Por vezes penso na quantidade de livros excelentes que, por alguma razão não obtiveram qualquer sucesso junto do público. Até há bem pouco tempo nunca tinha ouvido falar de “Chamava-se Sara”, foi durante uma agradável conversa que me foi sugerido e, assim que soube de que se tratava, não descansei enquanto não o encontrei e li.
Pelo que me apercebo trata-se de um enorme sucesso internacional que em Portugal passou ao lado do público; talvez publicitado de forma insuficiente, não sei, mas penso que dada a polémica do tema este livro não necessita de uma excessiva campanha publicitária para chegar aos leitores. Quanto a mim atingiu-me como uma flecha, li-o de forma compulsiva e estou rendida.
A autora conta esta história em dois tempos, isto é, vai intercalando os capítulos entre os anos de 1942 e 2002. Julia Jarmond é jornalista, apesar de ser americana vive em Paris há alguns anos onde casou e tem uma filha; está a trabalhar numa peça sobre um acontecimento de que os franceses não se sentem propriamente orgulhosos: em Julho de 1942 a polícia francesa levou à força milhares de judeus para um edifício desportivo, o Vélodrome d’Hiver, onde os deixou, durante dias e sem condições, a aguardar serem transportados para os campos de extermínio. Centenas de famílias foram forçadas a deixar os seus lares em Paris para serem tratadas como lixo e transportadas como gado a caminho da morte. A particularidade desta operação reside no enorme número de crianças envolvidas, e em como as autoridades poderiam justificar levar tantos menores para os campos de trabalho, obviamente na época não eram divulgados como campos de morte. Mais um episódio relacionado com o Holocausto do qual o mundo inteiro se deve envergonhar ter permitido.
Em Julho de 1926 conhecemos uma menina e a sua família. Durante a maior parte do livro é para o leitor uma menina sem nome, a narradora presencial deste episódio. Quando a polícia bate à porta desta família judia e os leva para o Vélodrome d’Hiver, nem sonha que a menina escondeu o irmão de 4 anos num armário secreto onde costumavam brincar. A menina, convencida que voltaria em breve, dado que era a polícia francesa que os levava e não os alemães, fechou o irmão à chave no armário e prometeu regressar para o libertar. Os acontecimentos sucedem-se e a menina apercebe-se que não a vão deixar voltar; de forma criminosa é separada dos pais e é enviada para um campo, ainda em França, com todas as crianças separadas das famílias. A autora descreve de forma perturbadora esta realidade, este abandono, maus tratos e consequente morte de muitos meninos e meninas inocentes.
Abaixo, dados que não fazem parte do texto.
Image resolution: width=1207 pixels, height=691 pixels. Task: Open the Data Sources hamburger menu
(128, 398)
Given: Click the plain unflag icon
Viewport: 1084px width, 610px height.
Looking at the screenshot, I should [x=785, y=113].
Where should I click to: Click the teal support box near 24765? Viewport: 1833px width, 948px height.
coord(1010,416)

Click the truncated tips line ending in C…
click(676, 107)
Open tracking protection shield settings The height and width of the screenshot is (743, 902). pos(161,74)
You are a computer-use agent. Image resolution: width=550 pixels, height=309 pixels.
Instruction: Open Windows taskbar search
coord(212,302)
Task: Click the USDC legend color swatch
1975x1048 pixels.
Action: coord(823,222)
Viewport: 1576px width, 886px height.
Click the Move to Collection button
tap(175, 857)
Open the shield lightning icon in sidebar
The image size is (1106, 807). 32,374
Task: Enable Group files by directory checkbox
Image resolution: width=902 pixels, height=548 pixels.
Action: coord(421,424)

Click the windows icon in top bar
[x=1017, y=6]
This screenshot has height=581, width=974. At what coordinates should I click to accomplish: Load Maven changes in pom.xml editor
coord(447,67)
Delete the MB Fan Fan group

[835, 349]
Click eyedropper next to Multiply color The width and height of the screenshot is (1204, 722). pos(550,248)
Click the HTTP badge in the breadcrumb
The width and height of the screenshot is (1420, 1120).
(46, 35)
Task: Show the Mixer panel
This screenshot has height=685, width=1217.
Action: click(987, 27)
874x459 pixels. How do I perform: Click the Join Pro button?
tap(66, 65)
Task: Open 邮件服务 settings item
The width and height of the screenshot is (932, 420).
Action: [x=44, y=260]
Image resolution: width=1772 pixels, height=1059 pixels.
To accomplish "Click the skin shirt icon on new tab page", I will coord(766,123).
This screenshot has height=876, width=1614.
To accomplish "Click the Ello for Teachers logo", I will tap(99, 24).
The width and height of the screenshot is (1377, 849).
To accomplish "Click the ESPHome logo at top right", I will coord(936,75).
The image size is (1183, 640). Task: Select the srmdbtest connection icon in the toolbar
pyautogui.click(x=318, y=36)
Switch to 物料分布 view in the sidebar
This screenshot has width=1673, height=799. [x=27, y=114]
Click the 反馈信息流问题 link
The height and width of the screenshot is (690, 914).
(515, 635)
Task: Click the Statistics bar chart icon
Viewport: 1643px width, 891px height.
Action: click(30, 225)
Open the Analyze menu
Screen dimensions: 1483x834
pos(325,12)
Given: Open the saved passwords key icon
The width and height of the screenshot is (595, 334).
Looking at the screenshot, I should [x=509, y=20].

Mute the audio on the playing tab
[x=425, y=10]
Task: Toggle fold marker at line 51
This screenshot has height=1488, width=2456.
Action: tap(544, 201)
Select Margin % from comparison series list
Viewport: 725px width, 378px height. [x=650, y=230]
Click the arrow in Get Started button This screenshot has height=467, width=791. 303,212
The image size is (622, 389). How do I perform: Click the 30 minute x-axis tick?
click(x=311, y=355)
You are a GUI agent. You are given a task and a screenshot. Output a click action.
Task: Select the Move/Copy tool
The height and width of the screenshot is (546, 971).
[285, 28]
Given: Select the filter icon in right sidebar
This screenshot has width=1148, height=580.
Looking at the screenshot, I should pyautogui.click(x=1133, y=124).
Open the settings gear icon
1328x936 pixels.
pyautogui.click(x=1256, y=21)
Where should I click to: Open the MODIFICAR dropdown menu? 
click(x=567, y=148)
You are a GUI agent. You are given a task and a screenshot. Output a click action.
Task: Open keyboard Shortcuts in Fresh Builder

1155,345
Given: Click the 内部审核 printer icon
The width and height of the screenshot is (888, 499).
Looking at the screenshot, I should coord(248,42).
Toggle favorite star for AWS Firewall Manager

No ano de 2002 uma série de coincidências fazem Julia envolver-se nesta história. Prestes a mudar para uma casa recentemente deixada pela avó do marido que foi viver para um lar, apercebe-se que se trata da casa onde viveu a família da menina; a mesma casa que esta família judia foi obrigada a abandonar. Os avós do marido de Julia, como tantos outros parisienses, ocuparam as casas vazias de forma bastante despreocupada, tendo em conta as condições em que os seus habitantes tiveram de as deixar. Tenha sido por desconhecimento ou negligência, a indiferença vivida na época choca-me bastante.
Julia envolve-se de forma muito intensa e decide saber o que aconteceu à menina. Vários são os motivos que a levam nesta pesquisa, o seu espírito curioso de jornalista é um deles, mas o seu inconformismo e revolta têm o peso preponderante. Além disso a sua vida pessoal e o seu casamento desgastado precipitam um envolvimento e uma sede de descoberta do percurso de vida desta menina chamada Sara.
Porque mesmo quem quer desaparecer vai deixando rasto, Julia investiga, viaja, procura e faz desta pesquisa a sua bandeira. O leitor acompanha, sofre, interioriza e medita sobre tantas injustiças e sofrimento. Vivi o sofrimento de Sara, que nunca esqueceu o irmão, e fez tudo para o salvar. Até saber o desfecho senti pânico e terror, depois disso uma imensa desolação por tudo, pela vida de Sara cujo percurso não foi fácil, uma criança que aos 10 anos revela uma maturidade invulgar.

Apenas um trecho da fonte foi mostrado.